Je devrais faire quoi ? Je ne sais pas. Mon escouade, elle est plus là. Enfin si elle est là… Ici est là, plutôt. Le sergent, c’était un mec vraiment sympa. Quand Mike est tombé, un peu plus loin, à découvert, sur la route, le sergent il a pas hésité une seconde à s’élancer pour le récupérer. Là, ils sont morts tout les deux parce que l’obus non plus, ils ont pas hésités une seconde à aller à leur rencontre.

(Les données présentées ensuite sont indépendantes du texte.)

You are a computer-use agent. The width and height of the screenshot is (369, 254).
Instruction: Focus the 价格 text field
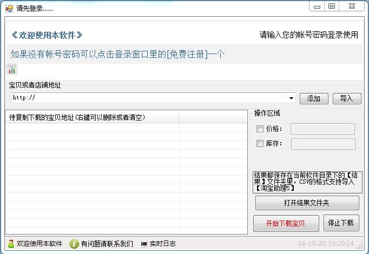pyautogui.click(x=322, y=129)
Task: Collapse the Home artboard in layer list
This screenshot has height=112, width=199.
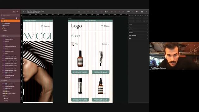Action: (1, 81)
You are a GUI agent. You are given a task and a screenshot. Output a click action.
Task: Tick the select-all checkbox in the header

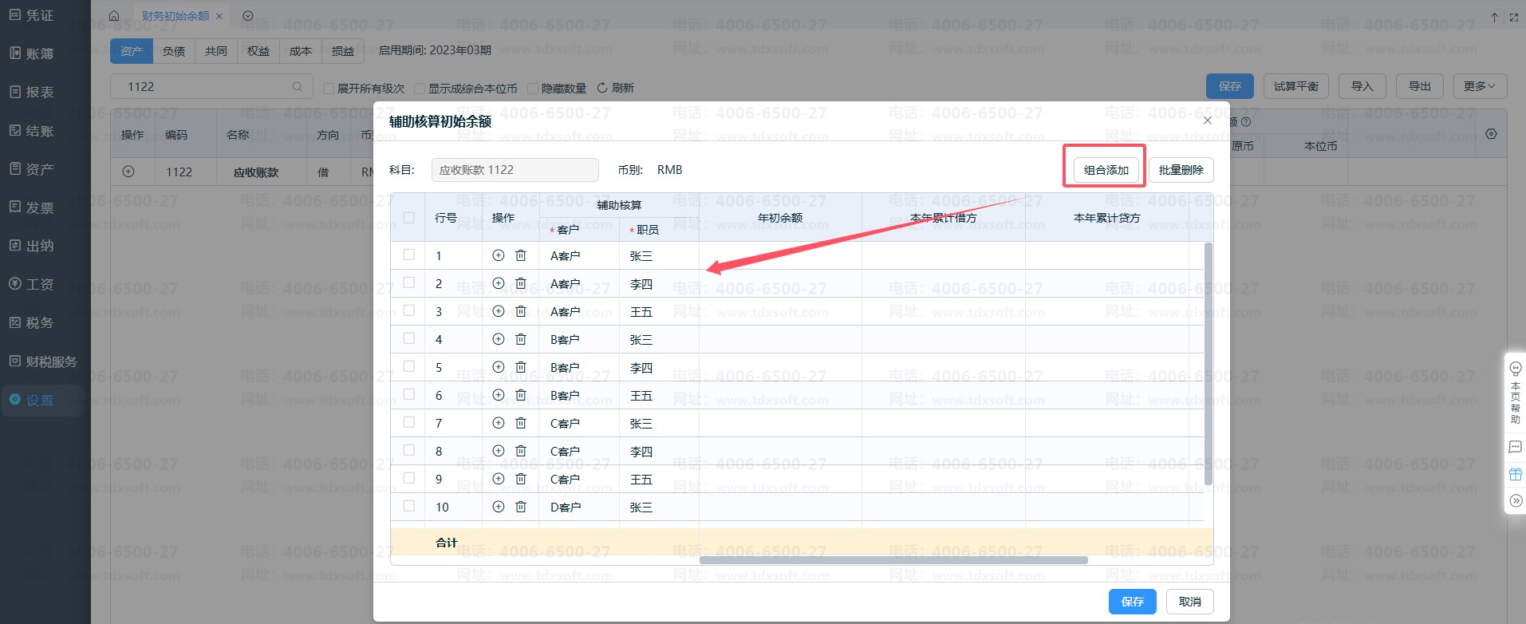pos(409,217)
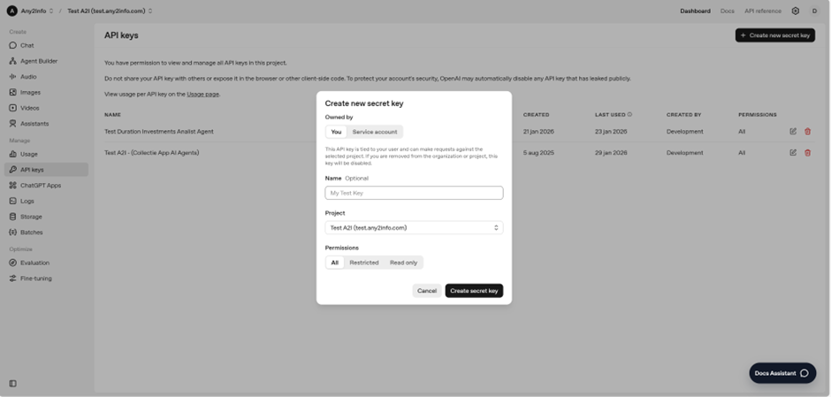Go to Usage in the sidebar
Viewport: 831px width, 397px height.
point(28,154)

L’armée est très organisée, vous savez… Y a des chefs, qui donnent des ordres à des sous chef, qui donnent des ordres à des sous sous chefs, et ainsi de suite. Ce qui fait qu’un ordre passe par une bonne quinzaine d’officiers avant d’arriver au troufion de base, et de se réaliser dans les faits. « Se réaliser dans les faits », en langage militaire, ça veut dire « passer à l’épreuve du feu ». Ca arrive une minute environ avant l’expression « mort au champ d’honneur »…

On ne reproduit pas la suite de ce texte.